» Supplied records
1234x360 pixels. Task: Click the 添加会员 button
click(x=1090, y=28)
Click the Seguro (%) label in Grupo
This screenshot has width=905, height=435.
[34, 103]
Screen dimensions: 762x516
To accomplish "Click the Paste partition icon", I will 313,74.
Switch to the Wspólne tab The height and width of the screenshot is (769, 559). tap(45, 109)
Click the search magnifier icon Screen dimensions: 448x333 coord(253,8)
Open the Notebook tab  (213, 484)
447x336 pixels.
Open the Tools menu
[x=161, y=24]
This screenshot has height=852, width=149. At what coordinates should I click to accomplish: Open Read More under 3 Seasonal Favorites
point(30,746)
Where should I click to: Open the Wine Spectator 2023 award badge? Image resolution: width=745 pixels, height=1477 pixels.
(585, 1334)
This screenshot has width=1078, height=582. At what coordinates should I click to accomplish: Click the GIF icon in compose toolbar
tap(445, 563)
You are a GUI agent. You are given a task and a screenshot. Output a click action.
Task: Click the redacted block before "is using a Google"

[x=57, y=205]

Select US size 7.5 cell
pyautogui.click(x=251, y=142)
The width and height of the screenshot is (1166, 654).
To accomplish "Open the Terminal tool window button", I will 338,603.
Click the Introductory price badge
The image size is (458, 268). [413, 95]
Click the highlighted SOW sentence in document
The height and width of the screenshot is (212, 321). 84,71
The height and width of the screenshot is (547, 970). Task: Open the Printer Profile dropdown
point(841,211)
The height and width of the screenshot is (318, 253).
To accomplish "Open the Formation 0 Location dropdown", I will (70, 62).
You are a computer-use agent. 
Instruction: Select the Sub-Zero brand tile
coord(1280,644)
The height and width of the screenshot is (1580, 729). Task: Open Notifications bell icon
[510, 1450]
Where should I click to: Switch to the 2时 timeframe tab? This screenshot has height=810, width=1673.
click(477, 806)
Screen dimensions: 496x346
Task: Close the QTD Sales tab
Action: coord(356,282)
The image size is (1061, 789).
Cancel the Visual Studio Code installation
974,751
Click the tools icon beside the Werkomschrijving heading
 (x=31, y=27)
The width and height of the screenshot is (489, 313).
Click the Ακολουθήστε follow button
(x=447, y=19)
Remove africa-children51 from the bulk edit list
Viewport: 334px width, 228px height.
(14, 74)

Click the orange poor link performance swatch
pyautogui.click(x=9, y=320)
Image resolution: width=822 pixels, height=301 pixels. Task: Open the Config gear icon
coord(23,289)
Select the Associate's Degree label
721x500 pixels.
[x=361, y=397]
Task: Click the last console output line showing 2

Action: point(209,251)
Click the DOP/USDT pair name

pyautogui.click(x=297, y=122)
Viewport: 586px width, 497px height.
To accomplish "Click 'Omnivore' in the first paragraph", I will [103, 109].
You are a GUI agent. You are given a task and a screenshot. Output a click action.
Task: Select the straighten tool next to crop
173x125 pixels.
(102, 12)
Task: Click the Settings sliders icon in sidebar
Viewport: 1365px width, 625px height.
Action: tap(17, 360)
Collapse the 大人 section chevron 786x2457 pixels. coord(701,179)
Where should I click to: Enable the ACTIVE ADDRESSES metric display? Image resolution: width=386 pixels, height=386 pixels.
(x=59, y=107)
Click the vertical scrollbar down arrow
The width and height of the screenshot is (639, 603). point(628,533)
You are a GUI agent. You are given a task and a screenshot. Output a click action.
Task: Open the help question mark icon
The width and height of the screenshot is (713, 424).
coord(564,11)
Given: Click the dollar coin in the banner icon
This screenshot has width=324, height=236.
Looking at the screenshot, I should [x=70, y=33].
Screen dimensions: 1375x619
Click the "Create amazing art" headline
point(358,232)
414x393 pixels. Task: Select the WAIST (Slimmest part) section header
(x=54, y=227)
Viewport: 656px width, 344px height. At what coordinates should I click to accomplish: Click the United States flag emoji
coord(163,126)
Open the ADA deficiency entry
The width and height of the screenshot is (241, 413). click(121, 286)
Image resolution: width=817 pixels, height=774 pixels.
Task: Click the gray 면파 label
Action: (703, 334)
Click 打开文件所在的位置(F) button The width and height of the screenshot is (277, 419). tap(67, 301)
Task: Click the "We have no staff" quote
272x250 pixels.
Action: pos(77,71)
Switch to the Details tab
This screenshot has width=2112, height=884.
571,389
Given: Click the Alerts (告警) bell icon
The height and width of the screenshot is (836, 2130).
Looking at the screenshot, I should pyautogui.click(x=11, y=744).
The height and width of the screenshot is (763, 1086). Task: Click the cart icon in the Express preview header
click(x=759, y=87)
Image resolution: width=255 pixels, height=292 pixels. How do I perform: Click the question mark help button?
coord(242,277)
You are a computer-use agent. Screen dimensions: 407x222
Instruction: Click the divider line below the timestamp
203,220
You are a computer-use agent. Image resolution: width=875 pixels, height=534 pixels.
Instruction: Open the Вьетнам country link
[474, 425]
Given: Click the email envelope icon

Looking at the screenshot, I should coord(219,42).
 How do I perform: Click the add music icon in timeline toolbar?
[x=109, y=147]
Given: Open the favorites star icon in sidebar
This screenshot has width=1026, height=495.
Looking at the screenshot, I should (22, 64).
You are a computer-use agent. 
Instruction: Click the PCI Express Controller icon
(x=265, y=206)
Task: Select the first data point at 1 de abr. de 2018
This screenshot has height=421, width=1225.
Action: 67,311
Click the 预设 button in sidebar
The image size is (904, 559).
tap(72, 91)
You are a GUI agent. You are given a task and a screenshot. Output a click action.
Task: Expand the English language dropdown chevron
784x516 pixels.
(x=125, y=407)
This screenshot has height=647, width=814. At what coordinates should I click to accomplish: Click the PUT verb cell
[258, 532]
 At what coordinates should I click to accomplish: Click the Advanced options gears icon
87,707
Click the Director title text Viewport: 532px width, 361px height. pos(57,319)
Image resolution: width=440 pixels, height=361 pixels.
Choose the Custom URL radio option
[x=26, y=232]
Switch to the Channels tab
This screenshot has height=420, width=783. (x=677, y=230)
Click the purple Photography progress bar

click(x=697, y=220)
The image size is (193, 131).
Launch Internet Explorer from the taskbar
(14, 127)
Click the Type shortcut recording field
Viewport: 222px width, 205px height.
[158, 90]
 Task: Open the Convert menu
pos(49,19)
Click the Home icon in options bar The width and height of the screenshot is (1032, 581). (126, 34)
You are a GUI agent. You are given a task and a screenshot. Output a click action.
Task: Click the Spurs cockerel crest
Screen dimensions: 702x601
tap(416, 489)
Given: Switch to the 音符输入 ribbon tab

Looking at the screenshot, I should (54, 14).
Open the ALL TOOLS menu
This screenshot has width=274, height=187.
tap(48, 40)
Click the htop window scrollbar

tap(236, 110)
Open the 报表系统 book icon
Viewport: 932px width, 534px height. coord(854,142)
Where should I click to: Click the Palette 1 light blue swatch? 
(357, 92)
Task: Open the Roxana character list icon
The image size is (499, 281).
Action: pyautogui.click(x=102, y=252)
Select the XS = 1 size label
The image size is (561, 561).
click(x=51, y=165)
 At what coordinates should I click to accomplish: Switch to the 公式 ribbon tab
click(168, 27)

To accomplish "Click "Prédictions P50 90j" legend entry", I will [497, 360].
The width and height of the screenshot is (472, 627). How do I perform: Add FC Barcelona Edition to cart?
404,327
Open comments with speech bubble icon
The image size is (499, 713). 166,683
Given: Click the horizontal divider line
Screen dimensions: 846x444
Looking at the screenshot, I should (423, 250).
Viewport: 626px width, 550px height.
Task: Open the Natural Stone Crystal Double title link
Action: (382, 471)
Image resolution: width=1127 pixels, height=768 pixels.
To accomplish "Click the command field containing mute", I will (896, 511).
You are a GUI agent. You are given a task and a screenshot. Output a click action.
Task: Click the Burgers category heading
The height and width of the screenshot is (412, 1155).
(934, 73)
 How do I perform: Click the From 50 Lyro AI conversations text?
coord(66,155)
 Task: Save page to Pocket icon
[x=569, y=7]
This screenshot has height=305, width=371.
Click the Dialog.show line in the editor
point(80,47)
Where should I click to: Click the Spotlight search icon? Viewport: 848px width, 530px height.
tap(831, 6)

» Problem to work on
All lines in the records that contain "first" are to be copied and returned.

» Result of the task
To accomplish "Click 'Omnivore' in the first paragraph", I will [103, 109].
Task: Select the first data point at 1 de abr. de 2018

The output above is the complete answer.